** Opening RAW DATA block **

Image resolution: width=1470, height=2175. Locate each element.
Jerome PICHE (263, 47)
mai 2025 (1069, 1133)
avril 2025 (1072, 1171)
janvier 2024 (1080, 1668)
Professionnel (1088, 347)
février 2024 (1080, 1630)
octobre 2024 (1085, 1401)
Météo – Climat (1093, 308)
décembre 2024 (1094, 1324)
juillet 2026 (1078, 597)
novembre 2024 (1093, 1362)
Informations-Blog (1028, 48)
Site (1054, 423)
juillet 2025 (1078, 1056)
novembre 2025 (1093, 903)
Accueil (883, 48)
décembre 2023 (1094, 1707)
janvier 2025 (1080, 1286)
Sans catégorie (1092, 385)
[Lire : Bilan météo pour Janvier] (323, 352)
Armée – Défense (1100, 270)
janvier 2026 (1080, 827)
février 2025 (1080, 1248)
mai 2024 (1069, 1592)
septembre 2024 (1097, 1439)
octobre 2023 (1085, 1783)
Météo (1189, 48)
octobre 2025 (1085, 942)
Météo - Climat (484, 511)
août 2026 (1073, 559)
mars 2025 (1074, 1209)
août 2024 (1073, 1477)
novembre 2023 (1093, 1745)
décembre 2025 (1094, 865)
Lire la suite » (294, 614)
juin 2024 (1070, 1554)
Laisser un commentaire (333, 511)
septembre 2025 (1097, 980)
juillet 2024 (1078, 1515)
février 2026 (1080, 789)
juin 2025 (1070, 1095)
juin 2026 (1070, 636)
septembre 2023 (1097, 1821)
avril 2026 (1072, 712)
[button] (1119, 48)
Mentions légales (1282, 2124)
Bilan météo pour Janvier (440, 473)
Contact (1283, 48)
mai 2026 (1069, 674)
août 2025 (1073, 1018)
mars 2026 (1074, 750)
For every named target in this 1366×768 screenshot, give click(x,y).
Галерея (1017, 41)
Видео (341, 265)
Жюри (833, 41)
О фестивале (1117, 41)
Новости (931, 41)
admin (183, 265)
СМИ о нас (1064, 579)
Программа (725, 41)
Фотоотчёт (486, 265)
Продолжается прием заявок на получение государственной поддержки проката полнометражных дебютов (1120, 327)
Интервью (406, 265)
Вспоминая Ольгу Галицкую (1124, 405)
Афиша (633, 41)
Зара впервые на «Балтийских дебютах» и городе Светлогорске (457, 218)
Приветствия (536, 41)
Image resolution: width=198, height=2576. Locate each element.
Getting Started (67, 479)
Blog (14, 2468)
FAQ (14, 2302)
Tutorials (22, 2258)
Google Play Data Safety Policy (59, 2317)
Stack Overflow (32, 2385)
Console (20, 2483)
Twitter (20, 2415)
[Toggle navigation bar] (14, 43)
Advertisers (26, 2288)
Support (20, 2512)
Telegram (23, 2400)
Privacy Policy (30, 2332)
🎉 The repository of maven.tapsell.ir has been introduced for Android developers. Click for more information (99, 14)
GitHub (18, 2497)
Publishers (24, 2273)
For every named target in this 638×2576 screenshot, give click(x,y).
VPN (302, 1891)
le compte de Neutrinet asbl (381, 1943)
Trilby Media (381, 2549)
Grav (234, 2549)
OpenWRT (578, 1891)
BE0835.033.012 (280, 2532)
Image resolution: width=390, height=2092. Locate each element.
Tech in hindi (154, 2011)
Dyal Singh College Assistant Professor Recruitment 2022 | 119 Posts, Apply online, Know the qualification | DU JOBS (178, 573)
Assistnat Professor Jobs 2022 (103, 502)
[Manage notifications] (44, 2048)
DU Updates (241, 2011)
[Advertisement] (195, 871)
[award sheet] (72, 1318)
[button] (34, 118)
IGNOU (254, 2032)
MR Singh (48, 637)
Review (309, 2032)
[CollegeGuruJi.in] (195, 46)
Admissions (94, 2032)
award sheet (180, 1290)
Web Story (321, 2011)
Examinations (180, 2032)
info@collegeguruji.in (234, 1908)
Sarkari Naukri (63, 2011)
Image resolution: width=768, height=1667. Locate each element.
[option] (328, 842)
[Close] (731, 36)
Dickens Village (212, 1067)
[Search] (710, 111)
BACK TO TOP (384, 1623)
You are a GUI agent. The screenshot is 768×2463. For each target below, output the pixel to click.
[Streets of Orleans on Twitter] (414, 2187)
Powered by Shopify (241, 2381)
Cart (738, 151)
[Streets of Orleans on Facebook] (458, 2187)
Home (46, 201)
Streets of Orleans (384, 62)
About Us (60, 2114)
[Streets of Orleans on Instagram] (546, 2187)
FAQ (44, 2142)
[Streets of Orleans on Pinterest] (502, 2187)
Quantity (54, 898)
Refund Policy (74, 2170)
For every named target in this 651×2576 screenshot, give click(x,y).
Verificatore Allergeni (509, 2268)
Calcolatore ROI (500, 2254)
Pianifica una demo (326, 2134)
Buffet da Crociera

** Closing RAW DATA block **

**WORK REQUIRED**: Take the line that contains "[option] (328, 842)" and each line after it down to the last of the records, and retype them exactly; add nothing else.

**REPLY TO THE TASK**:
[option] (328, 842)
[Close] (731, 36)
Dickens Village (212, 1067)
[Search] (710, 111)
BACK TO TOP (384, 1623)
You are a GUI agent. The screenshot is 768×2463. For each target below, output the pixel to click.
[Streets of Orleans on Twitter] (414, 2187)
Powered by Shopify (241, 2381)
Cart (738, 151)
[Streets of Orleans on Facebook] (458, 2187)
Home (46, 201)
Streets of Orleans (384, 62)
About Us (60, 2114)
[Streets of Orleans on Instagram] (546, 2187)
FAQ (44, 2142)
[Streets of Orleans on Pinterest] (502, 2187)
Quantity (54, 898)
Refund Policy (74, 2170)
For every named target in this 651×2576 screenshot, give click(x,y).
Verificatore Allergeni (509, 2268)
Calcolatore ROI (500, 2254)
Pianifica una demo (326, 2134)
Buffet da Crociera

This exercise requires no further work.